Copy everything from the line containing "Given: Click the" down to the line containing "coord(30,118)", both of those lines included, and reproduce each line unchanged.

• _Dataset records_:
^^^^^^^^^^^^^^^^

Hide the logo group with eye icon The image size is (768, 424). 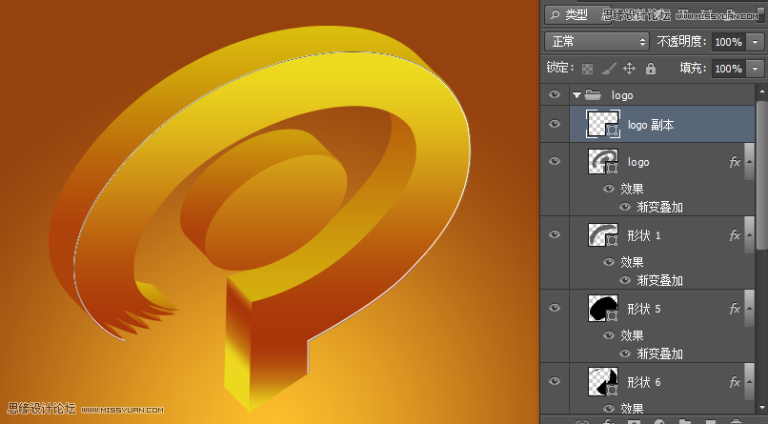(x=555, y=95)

^^^^^^^^^^^^^^^^

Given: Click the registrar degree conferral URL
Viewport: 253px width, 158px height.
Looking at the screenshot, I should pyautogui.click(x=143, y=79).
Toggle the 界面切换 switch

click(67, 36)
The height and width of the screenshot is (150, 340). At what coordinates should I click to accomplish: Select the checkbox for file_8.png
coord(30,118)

^^^^^^^^^^^^^^^^

• _Task result_:
Given: Click the registrar degree conferral URL
Viewport: 253px width, 158px height.
Looking at the screenshot, I should pyautogui.click(x=143, y=79).
Toggle the 界面切换 switch

click(67, 36)
The height and width of the screenshot is (150, 340). At what coordinates should I click to accomplish: Select the checkbox for file_8.png
coord(30,118)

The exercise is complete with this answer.